En todo el sudeste asiático se afianzaron aún más en el poder gobiernos represivos que silenciaron a sus adversarios, amordazaron a los medios de comunicación y limitaron el espacio de la sociedad civil hasta tal punto que, en numerosos países, el mero hecho de participar en una protesta pacífica podía ser motivo de detención. En el sur de Asia, los gobiernos se mostraron ansiosos por mantenerse y buscaron nuevas formas de perpetuar la ya habitual represión, recurriendo, sobre todo, a la aprobación de leyes draconianas que penalizaban la disidencia en Internet.
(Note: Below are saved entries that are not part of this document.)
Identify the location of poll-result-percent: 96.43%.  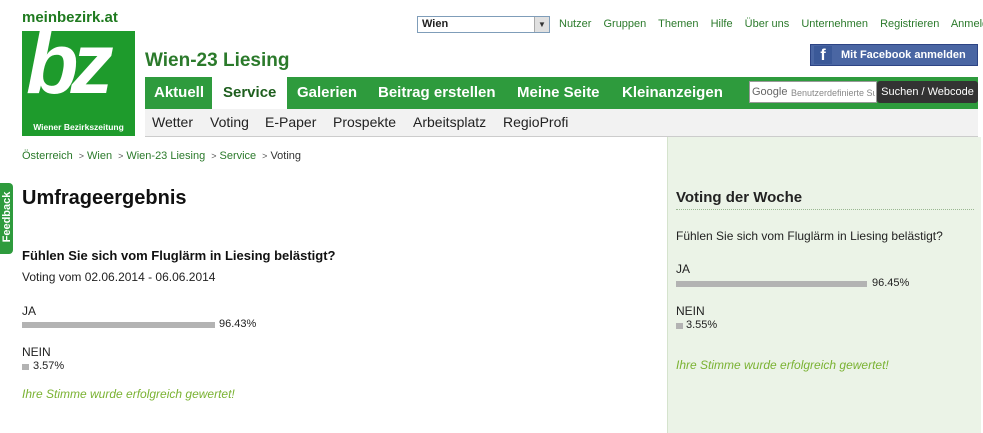
(238, 324).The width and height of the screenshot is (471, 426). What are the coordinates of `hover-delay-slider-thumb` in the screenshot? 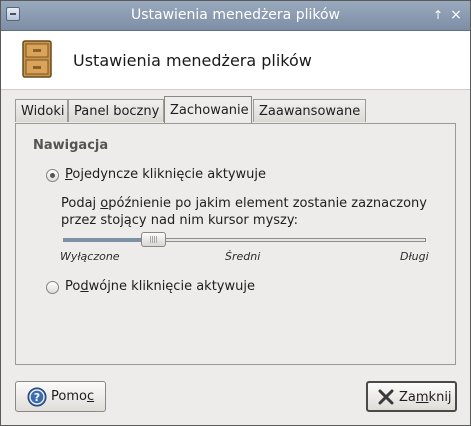 It's located at (154, 240). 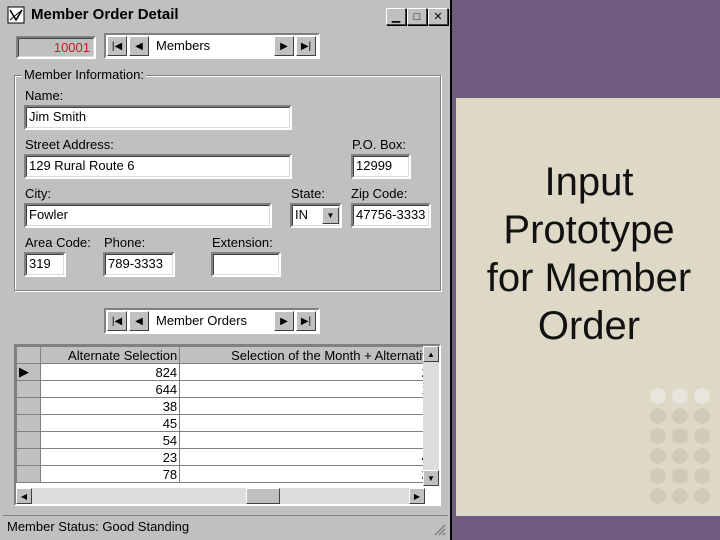 What do you see at coordinates (158, 118) in the screenshot?
I see `name-field: Jim Smith` at bounding box center [158, 118].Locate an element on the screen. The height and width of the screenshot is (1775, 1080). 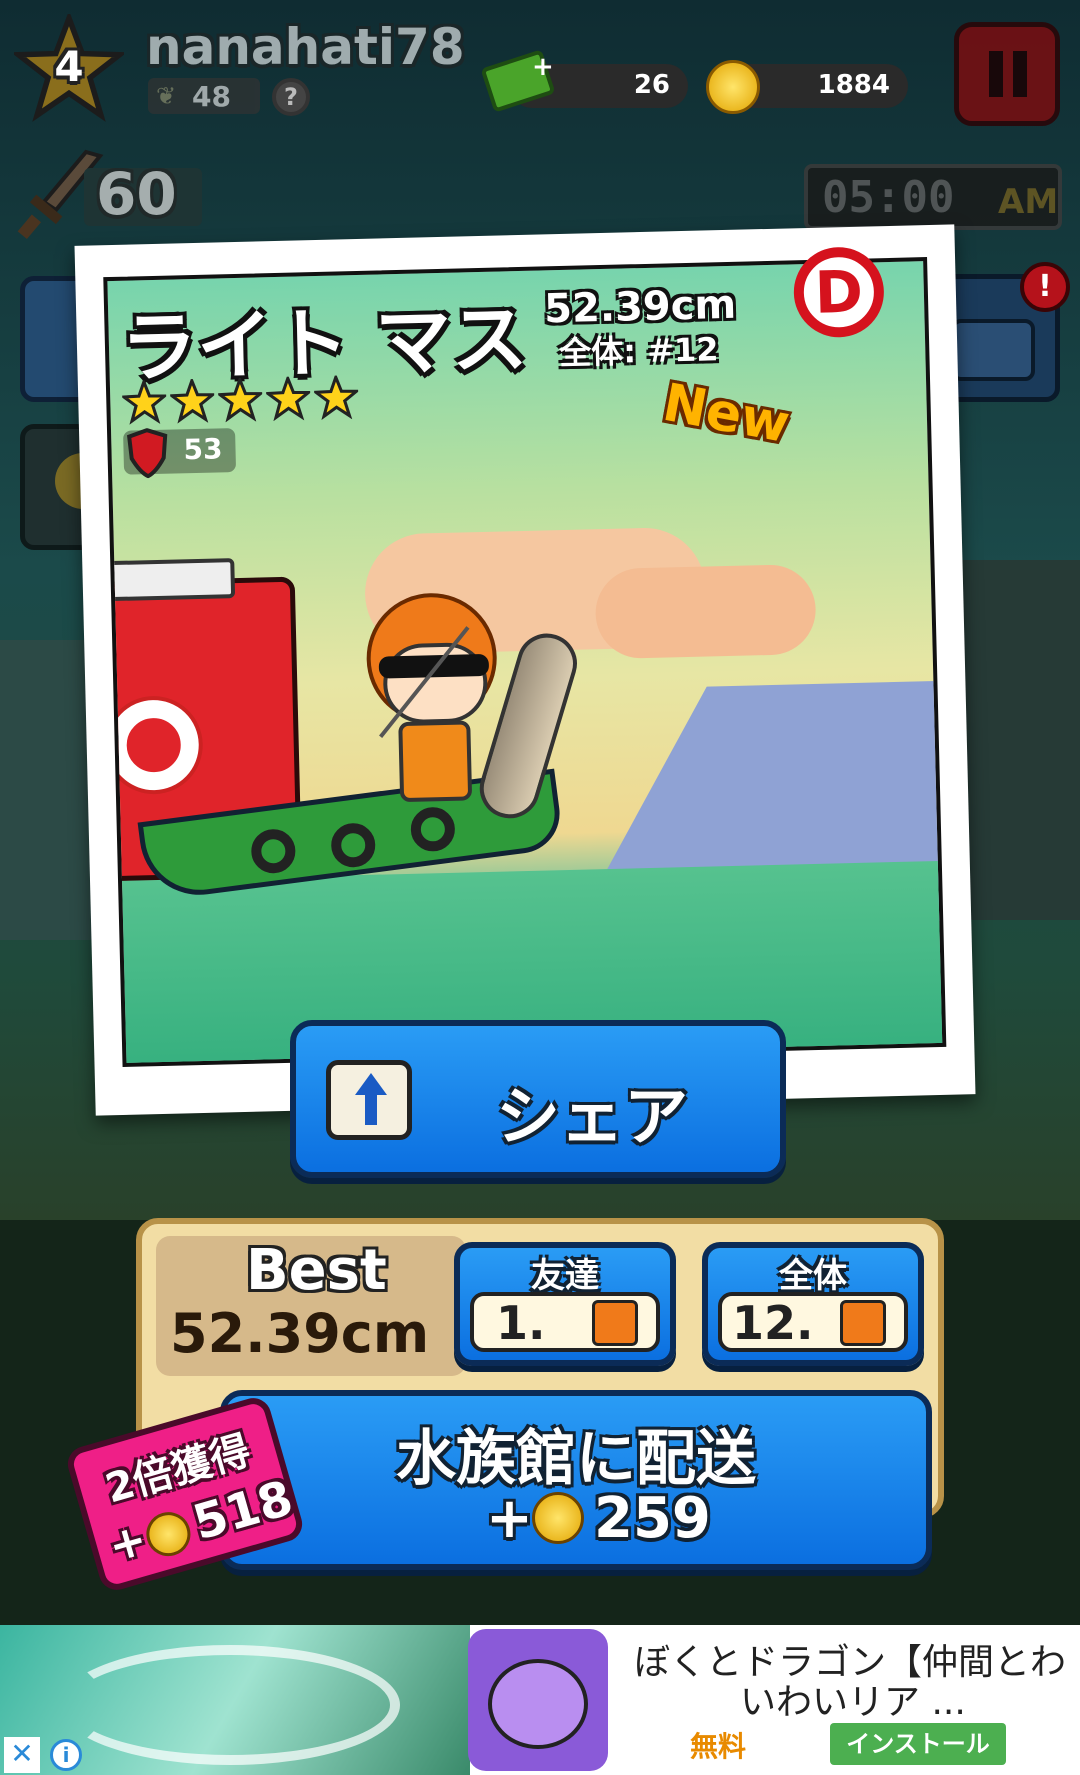
deliver-to-aquarium-button: 水族館に配送 + 259 is located at coordinates (576, 1480).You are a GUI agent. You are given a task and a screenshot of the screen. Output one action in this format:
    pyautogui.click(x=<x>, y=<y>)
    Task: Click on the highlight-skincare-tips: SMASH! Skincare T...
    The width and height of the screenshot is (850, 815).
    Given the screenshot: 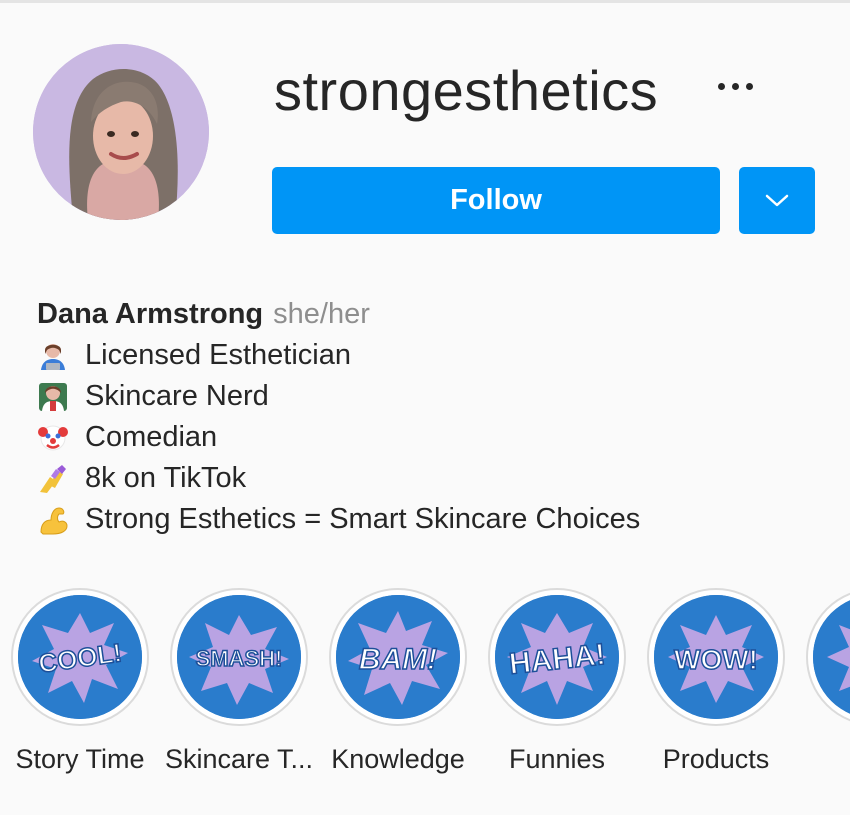 What is the action you would take?
    pyautogui.click(x=239, y=682)
    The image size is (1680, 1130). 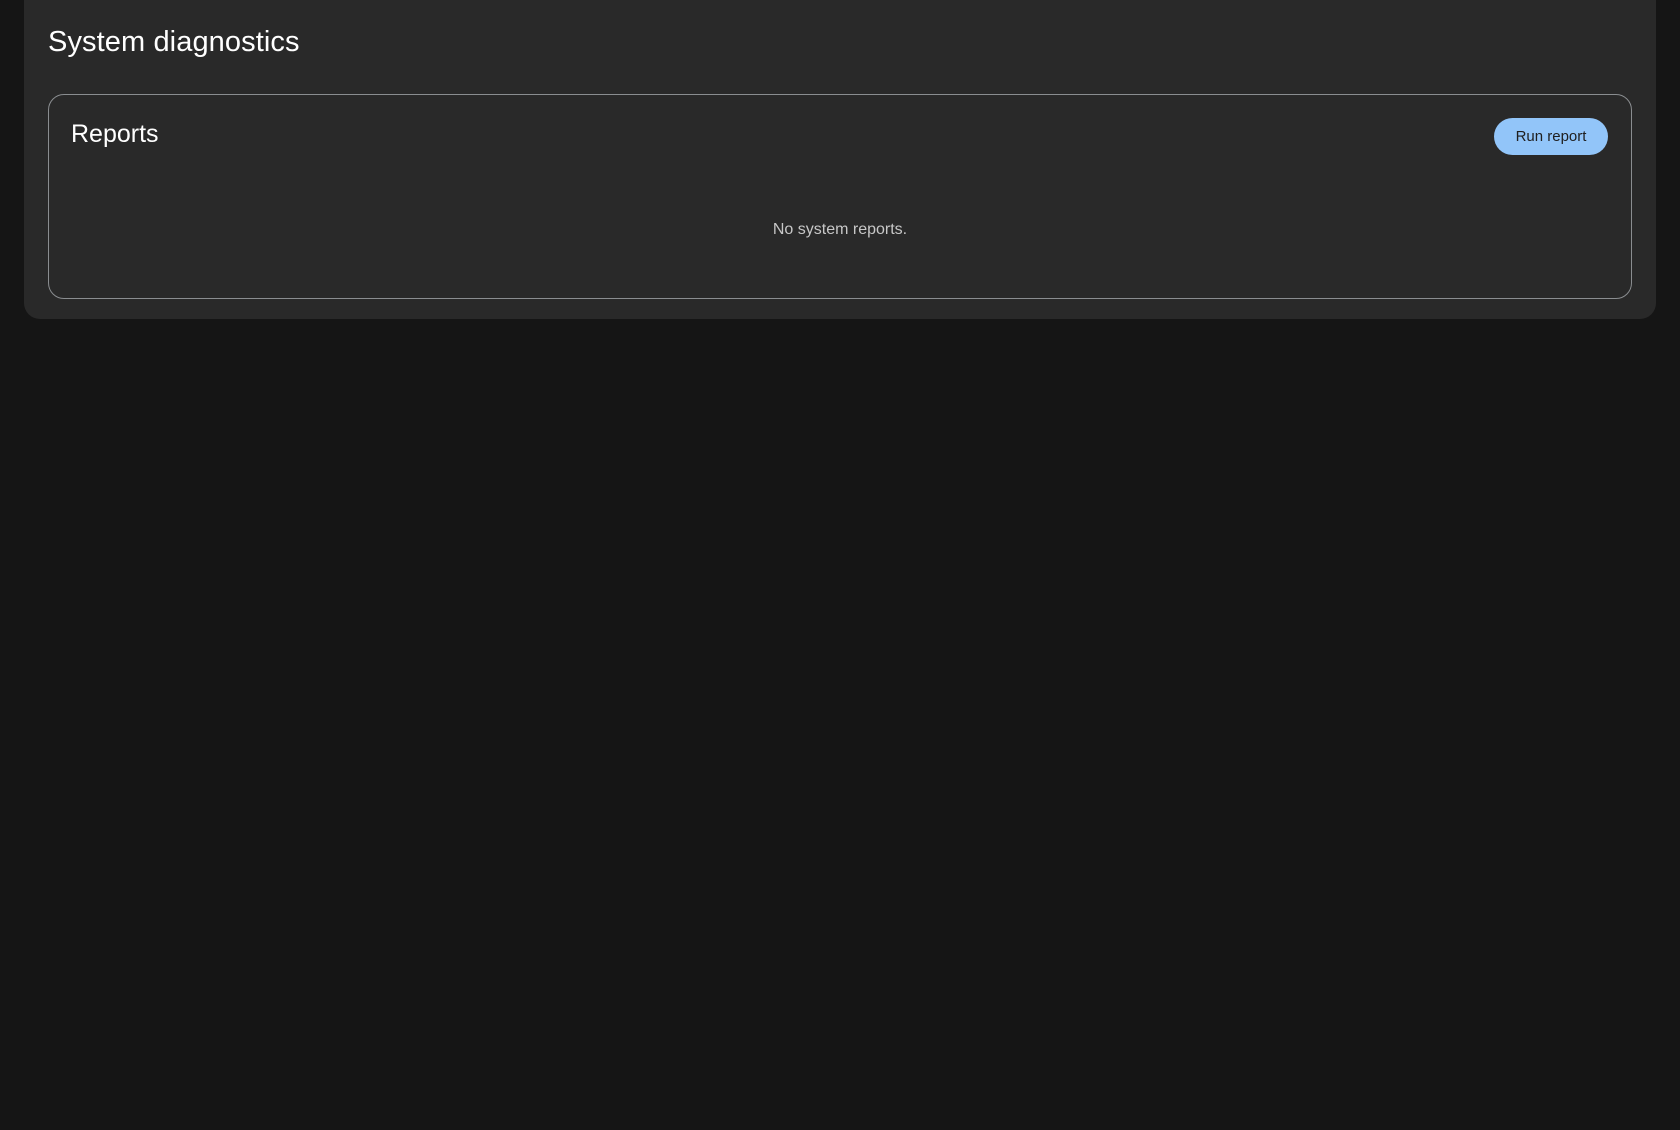 I want to click on run-report-button: Run report, so click(x=1551, y=136).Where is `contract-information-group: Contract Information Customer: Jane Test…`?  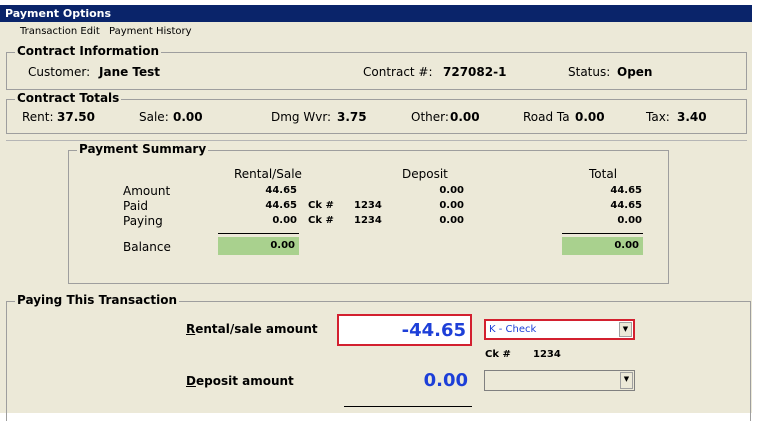 contract-information-group: Contract Information Customer: Jane Test… is located at coordinates (376, 67).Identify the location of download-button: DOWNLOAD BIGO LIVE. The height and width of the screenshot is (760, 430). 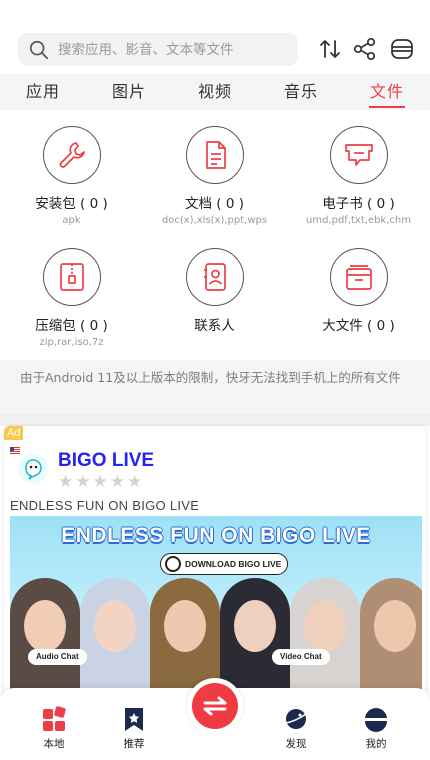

Para legitimar la represión, los gobiernos asiáticos demonizaban sistemáticamente a las personas que los criticaban, describiéndolas como “agentes de fuerzas extranjeras” —en el mejor de los casos, “ingenuos”, y en el peor de ellos, “traidores”— en campañas de desprestigio amplificadas con ayuda de sofisticadas maniobras que se ponían en marcha desde las redes sociales. Asimismo, se oponían a la rendición de cuentas de las empresas, alegando que ésta obstaculizaría el rápido crecimiento económico que ambicionaban. Con frecuencia, permanecieron imperturbables ante los estragos del cambio climático.

Sin embargo, pese a la creciente dificultad que entrañaba el hecho de oponer resistencia, jóvenes de todo el continente continuaron desafiando el orden establecido, asumiendo con ello grandes riesgos. En Pakistán, el pacífico Movimiento para la Protección de la Etnia Pastún siguió congregando a decenas de miles de personas para protestar contra las desapariciones forzadas y las ejecuciones extrajudiciales, pese a la detención de sus simpatizantes, la presentación de cargos en su contra y la prohibición de sus protestas. Las huelgas por el clima impulsaron a miles de personas a salir a la calle en distintos países, entre ellos Afganistán, donde manifestantes pacíficos tuvieron que enfrentarse también a graves amenazas al pedir el fin de un conflicto que había comenzado antes de que nacieran. En Vietnam, la gente protestó contra las políticas de China, mientras que en Laos estallaron protestas por los defectos de construcción de una presa.

También tuvieron éxito las protestas e iniciativas de la sociedad civil. En Sri Lanka, profesionales del derecho y activistas de la sociedad civil consiguieron evitar la reanudación de las ejecuciones, mientras que en Taiwán la lucha giró en torno a la igualdad de las personas LGBTI y concluyó con la legalización del matrimonio entre personas del mismo sexo en mayo. En Pakistán, el gobierno anunció medidas contra el cambio climático y la contaminación del aire, y en Hong Kong la población obligó a las autoridades a retirar el proyecto de ley sobre extradición. En Maldivas, el Tribunal Supremo eligió por primera vez a dos mujeres entre sus jueces, desafiando así la presión del extremismo religioso.

Los engranajes de la justicia empezaron a girar lentamente en favor de la población rohinyá cuando la Corte Penal Internacional (CPI) autorizó una investigación sobre los delitos cometidos por el ejército de Myanmar en 2017, tras haber presentado Gambia una denuncia contra ese país por genocidio. Asimismo, se esperaba que la CPI revisara su decisión de no autorizar una investigación sobre los crímenes de guerra y de lesa humanidad cometidos en Afganistán por todas las partes, que respondía a las presiones ejercidas por el gobierno de Estados Unidos.

Probablemente, el próximo año será tan complicado como el que acaba de terminar, pero, tal y como ha demostrado en repetidas ocasiones el activismo juvenil asiático, cuando no hay esperanza, es preciso crearla.